Purpose The aim was to review the surface contamination of three hazardous drugs within a teaching hospital and comment on the different strategies put in place over the years.
Material and methods This was a descriptive, retrospective, longitudinal study. The study was conducted in a 500 bed mother–child teaching hospital. Closed system transfer devices are not used. 12 standardised sampling sites, 6 in pharmacy areas and 6 in outpatient patient care areas, were selected and collected every year. 12 additional points of measure were identified for 2 inpatient care wards that were sampled in May 2016. For each sample, a standardised surface of about 600 cm² was sampled with one wipe and quantified by ultra performance liquid chromatography-tandem mass spectrometry (UPLC-MS-MS).
Results A total of 72 samples (eg, 36 in pharmacy and 36 in outpatient care areas) were obtained between 2010 and 2016 for 216 analyses (3 drugs/sample tested). The proportion of positive samples was 50% (36/72) for cyclophosphamide, 32% (23/72) for ifosfamide and 19% (14/72) for methotrexate. There were a similar proportion of positive results in the pharmacy (35% (38/108)) than in the outpatient care areas (32% (35/108)). Cyclophosphamide concentrations varied from undetectable to 400 pg/cm2, from undetectable to 830 pg/cm2 for ifosfamide and from undetectable to 660 pg/cm2 for methotrexate. The median value of cyclophosphamide was 16.0 pg/cm2 in 2010, 3.0 in 2012, 0.0 in 2013, 0.0 in 2014, 0.0 in 2015 and 1.7 in 2016. The 24 additional samples obtained in two patient care wards were all negative. Numerous factors may explain this low and reduced contamination, including targeted training, increased awareness, improved cleaning strategies and centralised priming of IV tubing in pharmacy hoods.

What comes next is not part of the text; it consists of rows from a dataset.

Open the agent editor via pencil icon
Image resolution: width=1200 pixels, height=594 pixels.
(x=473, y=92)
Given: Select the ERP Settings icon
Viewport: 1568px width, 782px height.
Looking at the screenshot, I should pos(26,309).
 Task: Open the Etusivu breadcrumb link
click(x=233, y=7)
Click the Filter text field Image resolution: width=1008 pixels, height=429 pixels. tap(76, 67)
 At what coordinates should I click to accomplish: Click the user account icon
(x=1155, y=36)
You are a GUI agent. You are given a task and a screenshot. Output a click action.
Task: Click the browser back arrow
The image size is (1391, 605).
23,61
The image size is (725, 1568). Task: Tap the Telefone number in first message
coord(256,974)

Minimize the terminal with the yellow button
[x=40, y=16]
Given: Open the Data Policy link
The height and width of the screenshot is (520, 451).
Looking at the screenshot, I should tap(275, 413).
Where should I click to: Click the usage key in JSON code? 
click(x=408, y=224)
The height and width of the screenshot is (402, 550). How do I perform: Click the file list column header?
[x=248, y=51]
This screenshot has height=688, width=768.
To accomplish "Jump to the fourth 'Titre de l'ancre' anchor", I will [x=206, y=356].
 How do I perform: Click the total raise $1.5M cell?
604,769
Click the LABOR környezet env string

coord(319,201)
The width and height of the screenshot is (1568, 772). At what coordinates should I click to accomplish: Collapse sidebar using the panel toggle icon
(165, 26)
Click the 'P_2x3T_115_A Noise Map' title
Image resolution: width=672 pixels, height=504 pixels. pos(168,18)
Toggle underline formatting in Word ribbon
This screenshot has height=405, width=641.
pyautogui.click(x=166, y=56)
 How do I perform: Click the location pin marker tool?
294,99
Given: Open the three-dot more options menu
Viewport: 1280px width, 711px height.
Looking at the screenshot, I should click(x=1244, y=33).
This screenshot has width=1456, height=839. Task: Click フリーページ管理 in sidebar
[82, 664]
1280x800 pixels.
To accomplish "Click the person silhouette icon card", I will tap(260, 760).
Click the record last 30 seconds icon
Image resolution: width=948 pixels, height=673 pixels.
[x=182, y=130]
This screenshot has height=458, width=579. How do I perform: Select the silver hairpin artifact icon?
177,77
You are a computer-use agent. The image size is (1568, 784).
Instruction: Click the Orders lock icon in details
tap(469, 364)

Conclusion This study provides a longitudinal perspective of the surface contamination of hazardous drugs in a teaching mother–child hospital. Every hospital should review its annual scorecard of contamination with a longitudinal perspective to minimise drug contamination. It is possible to contain surface contamination with hazardous drugs with different strategies.